**EXTRAIT DU DOCUMENT:**

Présentation du dossier : mathématiques en éducation prioritaire, des ressources pour la formation
Apprendre les mathématiques en résolvant des problèmes, en éducation prioritaire
Où et quoi
Au commencement du projet, quelques collègues de l’équipe de cycle 2, accompagnés par le maître supplémentaire, se lancent dans une pratique régulière de la résolution de problèmes. Pour cela le maître supplémentaire crée, à la demande des enseignants, les premiers outils à destination des maîtres et des élèves, en s’appuyant conceptuellement sur la catégorisation des problèmes de Vergnaud. Puis, en temps réel, les collègues testent, font des retours, des propositions, de nouvelles demandes, et le M+ améliore ces outils jusqu'à concevoir une progression intra et inter-cycle cohérente. Dans le même temps, petit à petit, ils fédèrent l'équipe enseignante au complet autour de leur démarche.
A la question: "Pourquoi la méthode de Singapour ?"Marie et David expliquent qu'en cycle 3, "avec Fred, on se posait beaucoup de questions en maths et on changeait de méthode tous les ans. On galérait avec nos graphiques qui montraient que les enfants commençaient à avoir des écarts entre eux... assez conséquents. Et donc on s'en sortait plus trop." C'est à cette période que Kevin, M+, leur présente les manuels de la "méthode Singapour". "En fait tu t'aperçois que dans la résolution de problèmes, il nous manquait une partie et que c'est le même procédé et ça s'emboîte. Il nous manquait la partie numération et la partie calculs au quotidien". explique Marie et David complète "C'est à dire que dans les exemples proposés par Singapour, on recrée des exercices en utilisant les schémas de résolution de problèmes". Quant à Marianne, elle dit "J'utilisais Brissiaud avant, qui marchait très bien [...] Les autres le font (d'utiliser la méthode Singapour) et comme ça a bien marché, pour plus de cohérence il fallait que tout le monde s'y mette". Dans ce dossier : Dominique Lahanier-Reuter "Regard d'une didacticienne" |
Chaque résolution de problème donne lieu à un travail systématique d’analyse du texte pour inférer les données mathématiques non explicites et qu’il est nécessaire de comprendre pour résoudre le problème. Puis elle mobilise les élèves sur trois registres au moins pour approcher les notions : calcul écrit, schématisation, et verbalisation/explicitation, manipulation quand c’est utile, dans le but d'automatiser des stratégies efficaces de résolution mais aussi de développer de l'expertise dans ce domaine. En fin de résolution les élèves doivent produire une réponse écrite cohérente, structurée, et sans erreur orthographique. Les outils utilisés en co-intervention sont réinvestis dans les séances de mathématiques menées par les enseignants. Depuis deux ans, l’équipe intègre progressivement de nouveaux outils qu’ils jugent pertinents : le manuel nommé « méthode de Singapour », et des outils issus du travail de Stella Baruk.

**CONSIGNE 1:** Résumez l'extrait en deux phrases, s'il vous plaît.
**CONSIGNE 2:** Citez mot pour mot le passage de la liste qui va de la ligne contenant "Where should I click to: Select" jusqu'à la fin de la liste, bornes comprises.

**DONNÉES ENREGISTRÉES:**
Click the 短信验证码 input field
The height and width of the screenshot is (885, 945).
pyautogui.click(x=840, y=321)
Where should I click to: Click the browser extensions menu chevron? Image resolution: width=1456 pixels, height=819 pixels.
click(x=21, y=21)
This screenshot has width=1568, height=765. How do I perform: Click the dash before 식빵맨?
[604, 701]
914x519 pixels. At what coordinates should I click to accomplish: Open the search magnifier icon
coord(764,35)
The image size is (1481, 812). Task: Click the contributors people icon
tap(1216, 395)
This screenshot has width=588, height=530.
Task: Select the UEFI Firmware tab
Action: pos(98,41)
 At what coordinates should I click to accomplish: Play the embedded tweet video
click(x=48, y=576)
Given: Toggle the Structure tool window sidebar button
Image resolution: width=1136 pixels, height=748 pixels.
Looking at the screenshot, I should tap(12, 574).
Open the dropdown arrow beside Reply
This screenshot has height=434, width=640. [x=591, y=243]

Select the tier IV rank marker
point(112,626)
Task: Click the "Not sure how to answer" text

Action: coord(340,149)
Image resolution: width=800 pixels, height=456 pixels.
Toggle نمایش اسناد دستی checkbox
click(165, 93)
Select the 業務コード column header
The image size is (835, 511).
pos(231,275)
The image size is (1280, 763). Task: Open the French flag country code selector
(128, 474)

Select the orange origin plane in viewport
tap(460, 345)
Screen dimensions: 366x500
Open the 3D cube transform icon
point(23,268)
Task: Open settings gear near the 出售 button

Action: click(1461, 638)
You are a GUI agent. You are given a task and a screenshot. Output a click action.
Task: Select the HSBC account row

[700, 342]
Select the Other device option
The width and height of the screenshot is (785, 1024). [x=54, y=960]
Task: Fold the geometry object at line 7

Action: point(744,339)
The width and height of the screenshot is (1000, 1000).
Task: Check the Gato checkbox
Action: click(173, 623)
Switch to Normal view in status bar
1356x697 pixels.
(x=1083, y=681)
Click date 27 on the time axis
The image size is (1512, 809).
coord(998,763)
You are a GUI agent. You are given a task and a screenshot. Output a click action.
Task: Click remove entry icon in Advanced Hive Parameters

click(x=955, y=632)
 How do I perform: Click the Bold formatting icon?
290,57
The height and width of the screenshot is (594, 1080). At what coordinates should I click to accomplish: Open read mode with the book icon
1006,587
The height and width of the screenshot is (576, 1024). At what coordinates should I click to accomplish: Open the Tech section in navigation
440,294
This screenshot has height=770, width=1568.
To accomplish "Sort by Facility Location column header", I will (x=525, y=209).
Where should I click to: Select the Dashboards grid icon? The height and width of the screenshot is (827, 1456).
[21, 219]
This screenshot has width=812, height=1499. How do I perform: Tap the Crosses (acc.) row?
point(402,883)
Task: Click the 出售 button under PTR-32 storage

**RÉPONSE ATTENDUE 1:** Des enseignants de l'équipe de cycle 2, accompagnés par le maître supplémentaire, se sont lancés dans une pratique régulière de la résolution de problèmes avec des outils que celui-ci a créés puis améliorés grâce à leurs retours, jusqu'à une progression cohérente, et ils ont peu à peu fédéré toute l'équipe enseignante autour de leur démarche. Chaque résolution passe par une analyse du texte, mobilise au moins trois registres (calcul écrit, schématisation, verbalisation/explicitation) et aboutit à une réponse écrite cohérente et sans erreur orthographique, tandis que l'équipe intègre depuis deux ans la « méthode de Singapour » et des outils issus du travail de Stella Baruk.

**RÉPONSE ATTENDUE 2:**
Where should I click to: Select the Dashboards grid icon? The height and width of the screenshot is (827, 1456).
[21, 219]
This screenshot has width=812, height=1499. How do I perform: Tap the Crosses (acc.) row?
point(402,883)
Task: Click the 出售 button under PTR-32 storage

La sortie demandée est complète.